• **Problem requirements**:
What is needed is an exact retyping of the records below, from the first line through the line that contains "Given: Click Restore Defaults".
.....
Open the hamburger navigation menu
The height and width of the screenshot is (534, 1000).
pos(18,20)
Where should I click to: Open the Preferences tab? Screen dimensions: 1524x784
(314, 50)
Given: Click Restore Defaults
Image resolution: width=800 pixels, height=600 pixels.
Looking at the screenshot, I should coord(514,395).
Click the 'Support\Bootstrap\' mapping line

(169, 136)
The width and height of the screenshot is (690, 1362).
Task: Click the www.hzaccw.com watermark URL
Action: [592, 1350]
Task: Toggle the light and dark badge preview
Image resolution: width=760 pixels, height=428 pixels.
.....
• **Task output**:
Open the hamburger navigation menu
The height and width of the screenshot is (534, 1000).
pos(18,20)
Where should I click to: Open the Preferences tab? Screen dimensions: 1524x784
(314, 50)
Given: Click Restore Defaults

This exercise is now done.